Erano “contigui” a un “clan di Cosa Nostra” del Messinese e facevano di tutto per arraffare appalti, anche finanziati con i fondi del Pnrr. E hanno tentato perfino di entrare nei lavori per le Olimpiadi Milano-Cortina del 2026. Il loro sistema ideato per aggirare le interdittive antimafia è finito giovedì mattina, quando sono stati arrestati su ordine del giudice per le indagini preliminari del Tribunale di Milano.
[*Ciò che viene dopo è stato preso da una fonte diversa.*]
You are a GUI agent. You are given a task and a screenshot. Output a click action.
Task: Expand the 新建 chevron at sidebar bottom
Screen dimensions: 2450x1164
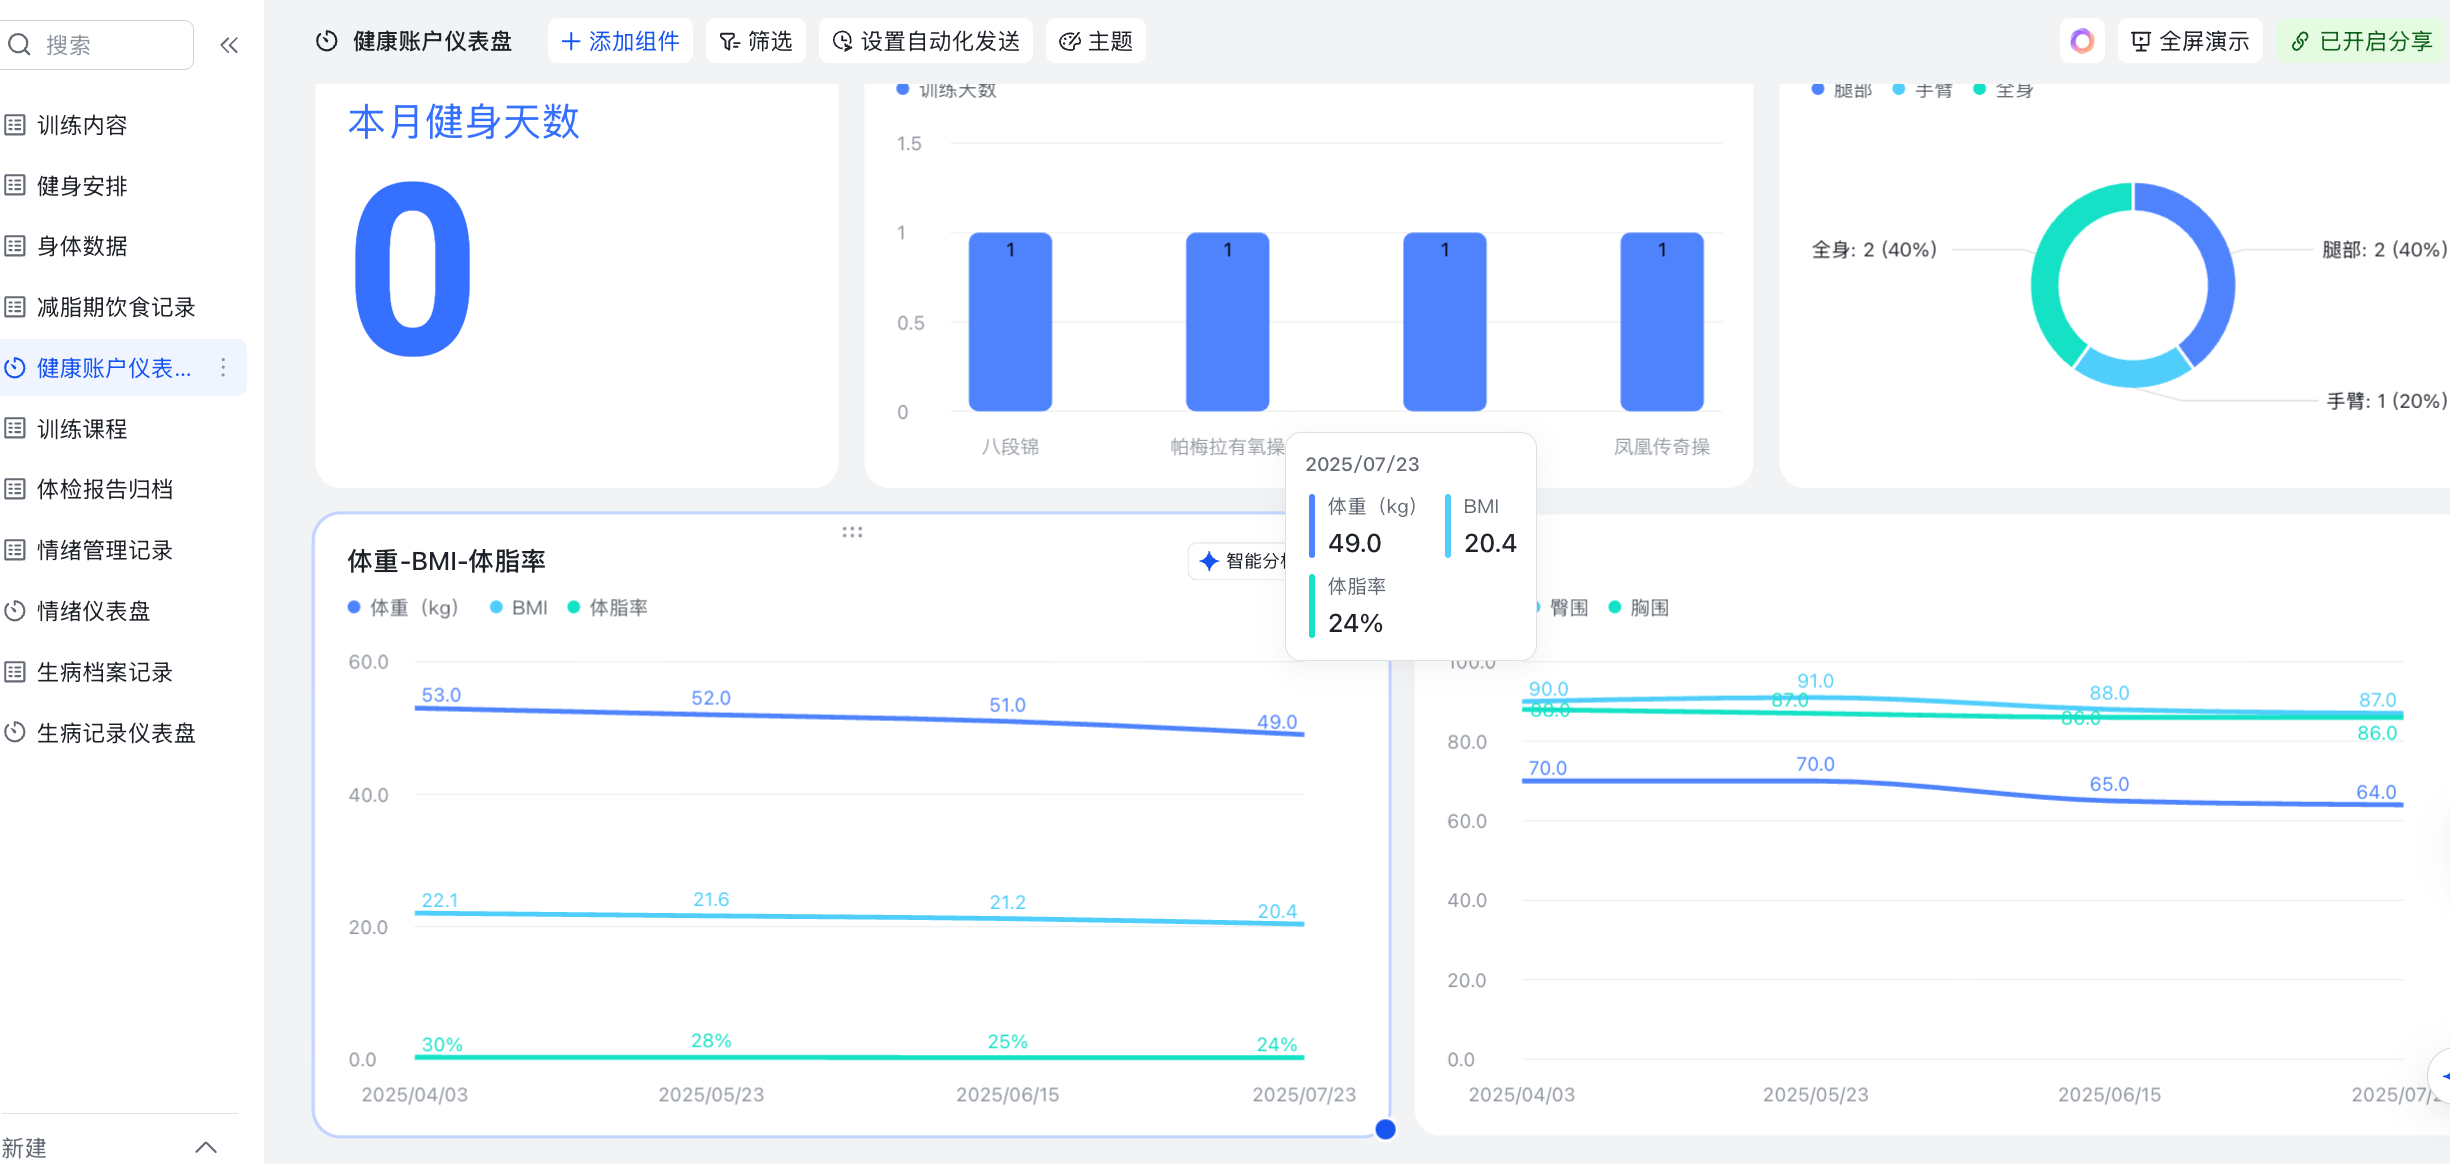click(x=206, y=1147)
Pesante l’accusa nei loro confronti: intestazione fittizia di beni aggravata dall’aver agevolato la mafia.

Al centro dell’inchiesta della Dia e del Gico della Guardia di finanza ci sono gli imprenditori Francesco Scirocco e Giovanni Bontempo, considerati “vicini” al clan mafioso dei Barcellonesi. Secondo la ricostruzione della pubblico ministero Silvia Bonardi della Dda di Milano avrebbero tentato anche di aggiudicarsi una gara “bandita da Infrastrutture Milano Cortina 2026″ per “l’affidamento di lavori” per realizzare il “parcheggio interrato Mottolino località Bondi” a Livigno, in provincia di Sondrio, e opere connesse per un valore di oltre 28 milioni di euro.
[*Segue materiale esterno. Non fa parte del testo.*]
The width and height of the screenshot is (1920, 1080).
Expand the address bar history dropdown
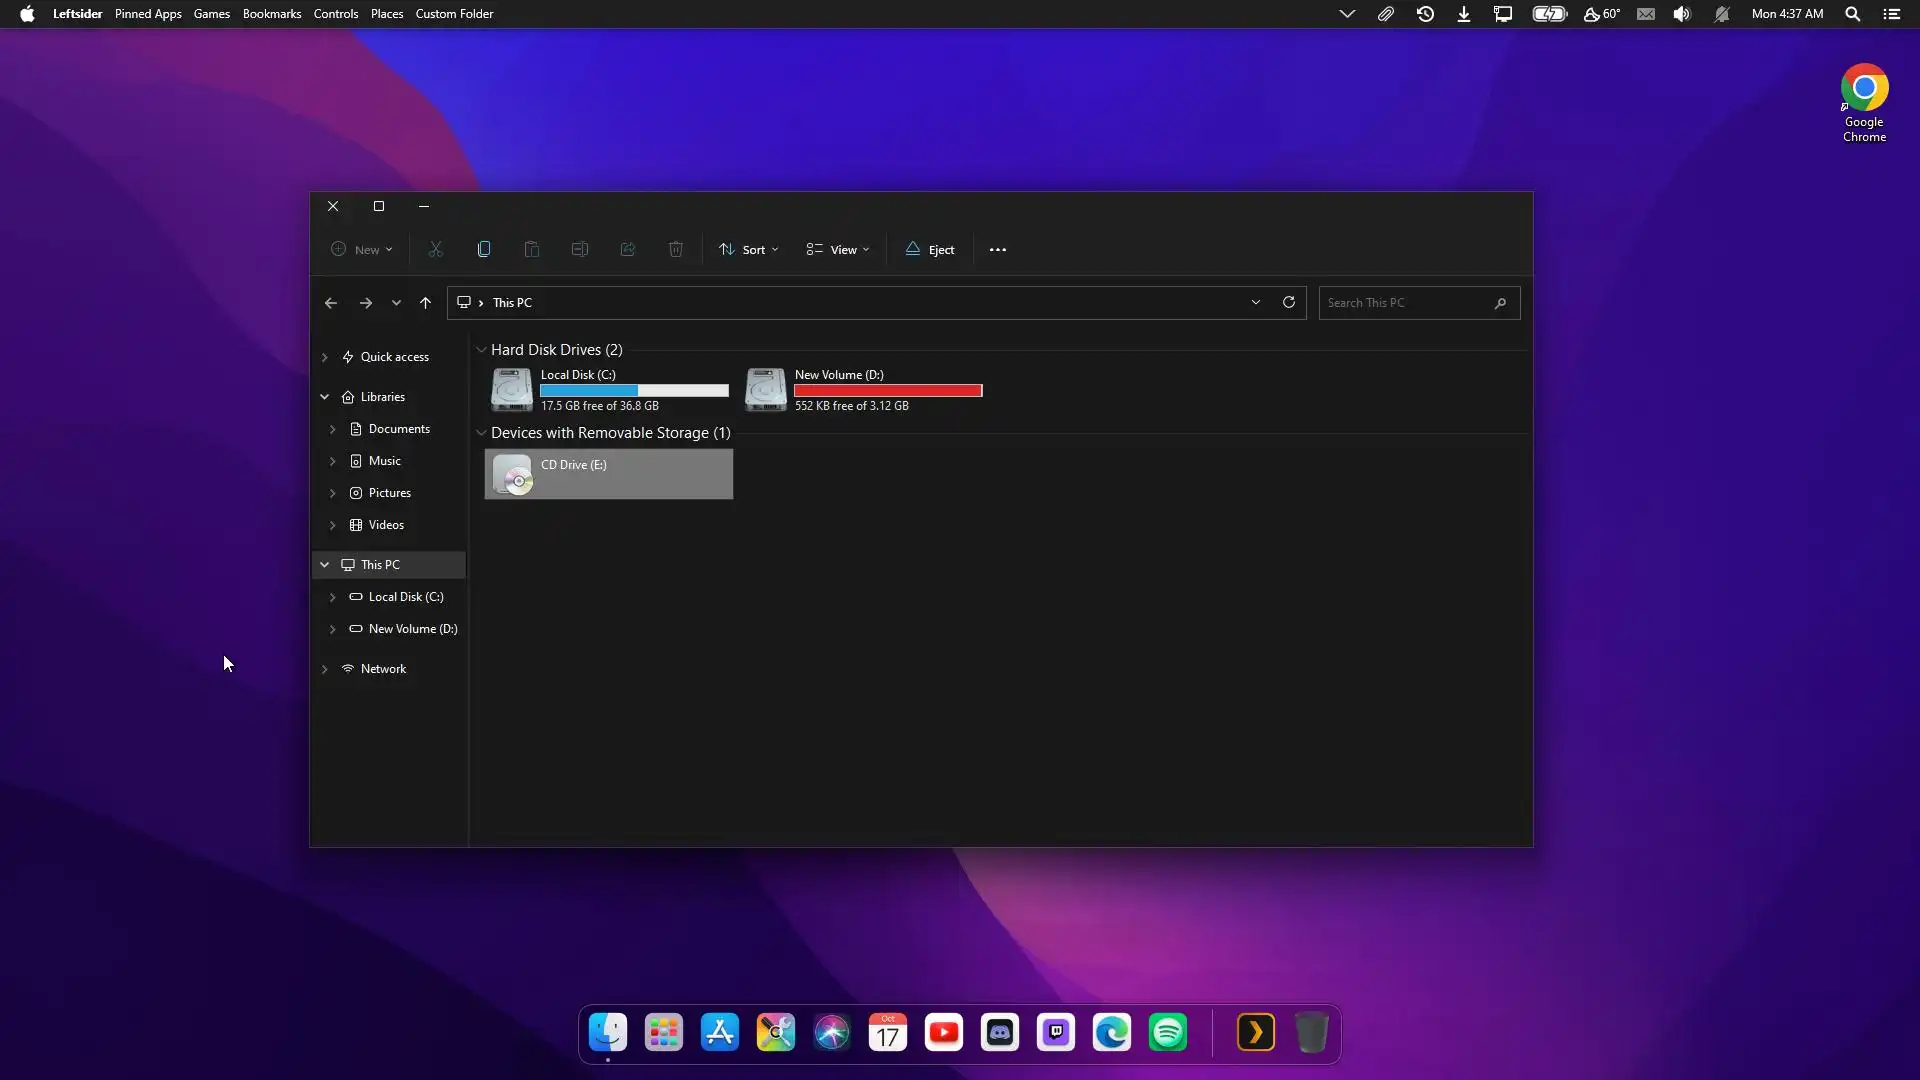pyautogui.click(x=1256, y=303)
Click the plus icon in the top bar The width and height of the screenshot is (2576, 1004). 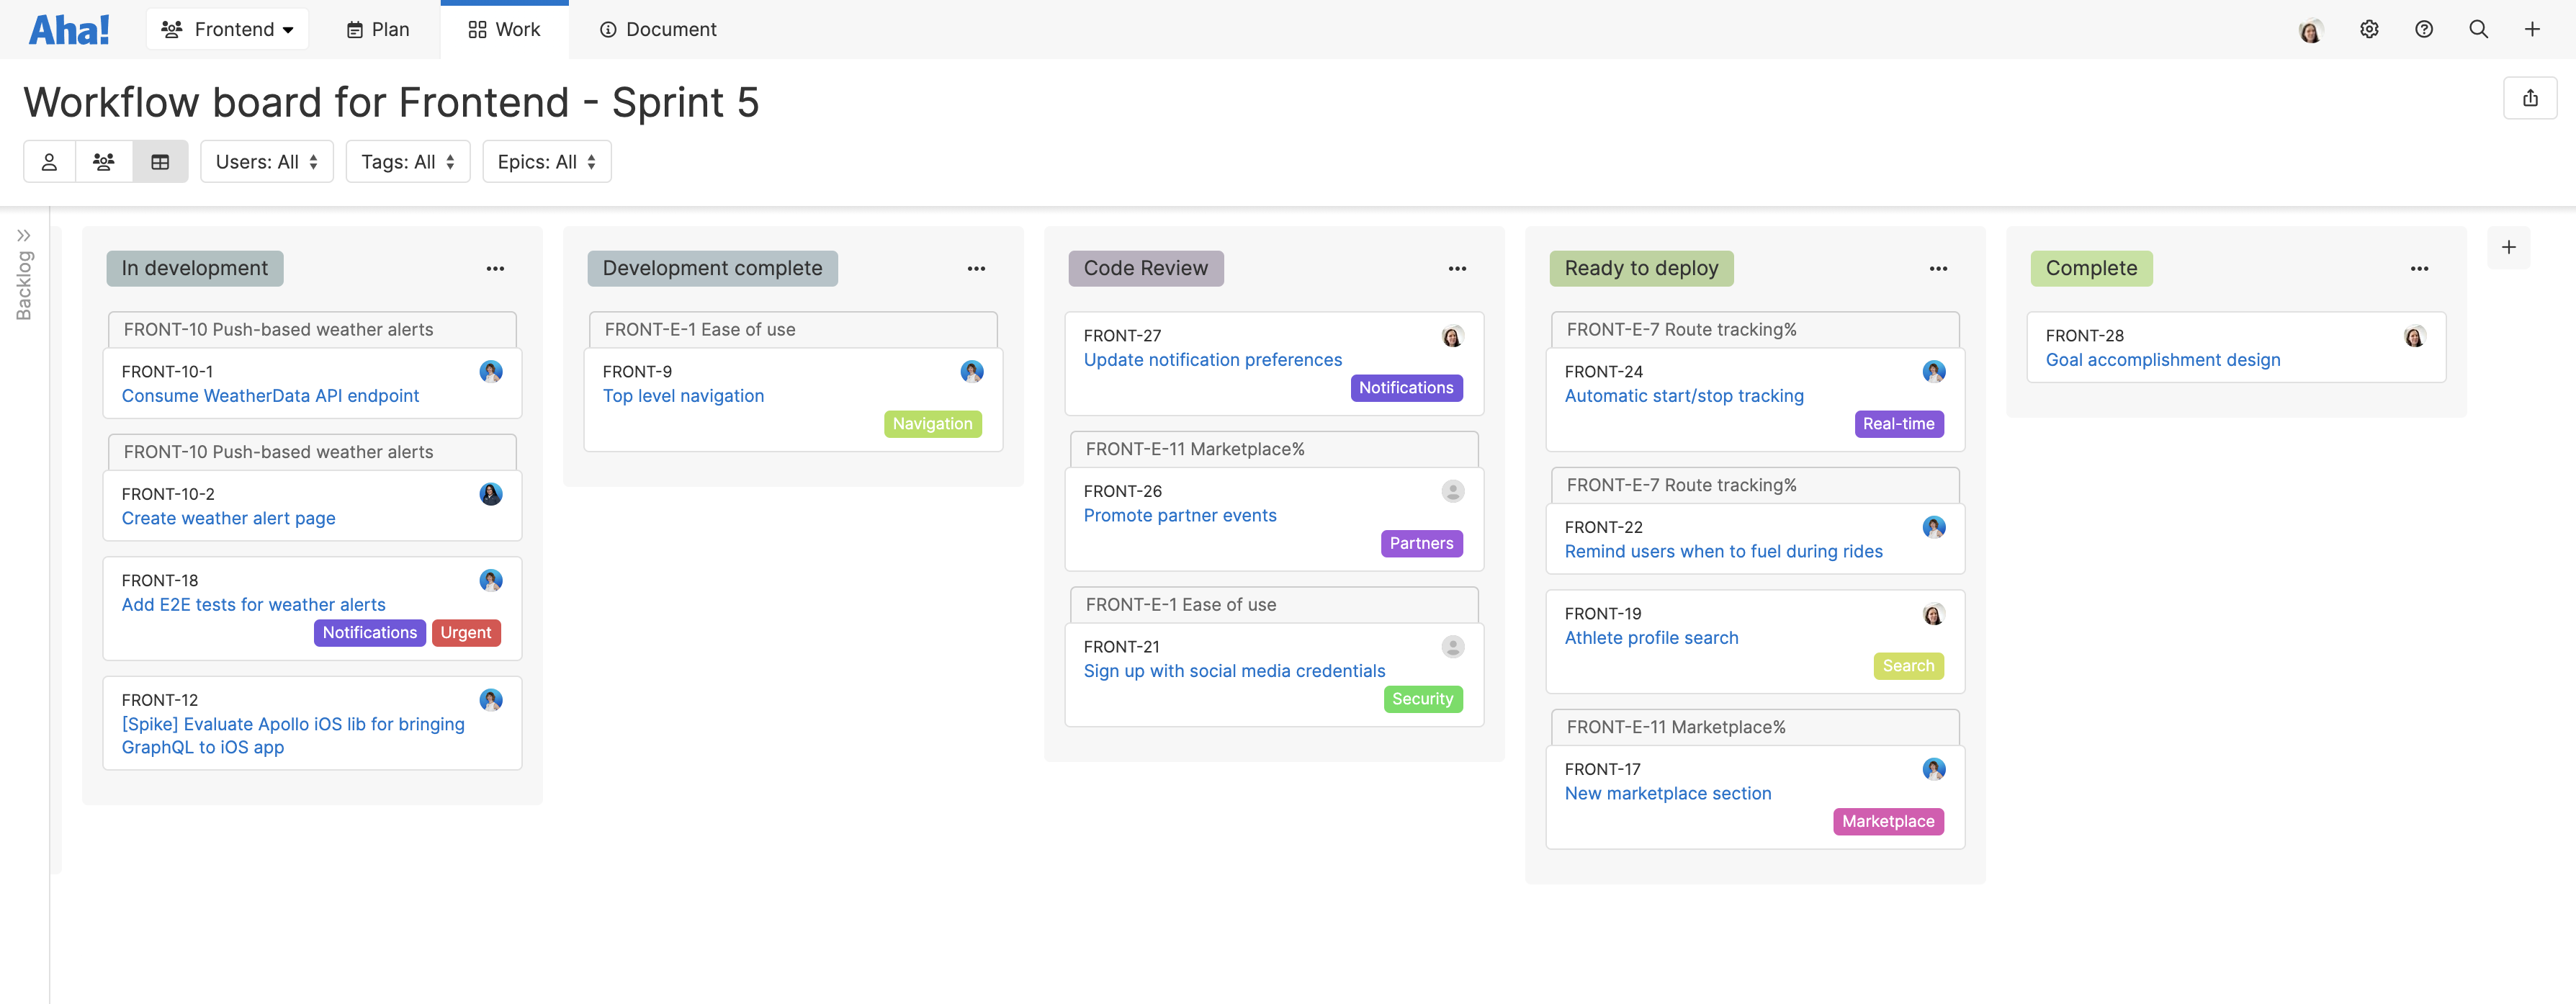pos(2532,29)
Stando alle accuse della procura di Milano, guidata da Marcello Viola, i due “attraverso società principalmente operanti nel settore edilizio a Milano” – tra le quali la Infrastrutture M&B Srl – avrebbero “consentito l’operatività di realtà imprenditoriali riconducibili a Cosa Nostra”. Le posizioni patrimoniali di Bontempo, 47 anni, e Scirocco, 59 anni, sono entrambi originari del Messinese, rispettivamente di Sant’Agata di Militello e Gioiosa Marea, e i flussi di denaro che hanno riguardato entrambi negli ultimi anni, secondo gli inquirenti, non trovano spiegazione nelle dichiarazioni fiscali sui redditi percepiti. Il giudice ha anche ordinato il sequestro di 5 milioni di euro e, contestualmente agli arresti, sono scattate perquisizioni tra Roma, Catania, Messina, Firenze, Napoli e Catanzaro.
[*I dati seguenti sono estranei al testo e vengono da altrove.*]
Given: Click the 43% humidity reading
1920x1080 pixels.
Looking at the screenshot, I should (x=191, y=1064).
In particolare, i destinatari della misura restrittiva, “già colpiti in passato da misure di prevenzione patrimoniali sarebbero responsabili, in concorso con altri soggetti, di condotte fraudolente finalizzate all’intestazione fittizia di diverse società aggiudicatarie di appalti pubblici”. I due – sempre secondo la Dda coordinata da Alessandra Dolci – avrebbero tentato di entrare in diversi lavori “alcuni dei quali di ingente importo e/o finanziati con fondi del Pnrr, senza incorrere nelle misure interdittive delle autorità prefettizie”. Una volta ottenuta l’aggiudicazione delle commesse, spesso in associazione temporanea con altre imprese, le società riconducibili agli indagati provvedevano poi a conferire l’esecuzione materiale dei lavori ad altre società, anche con sede in Calabria.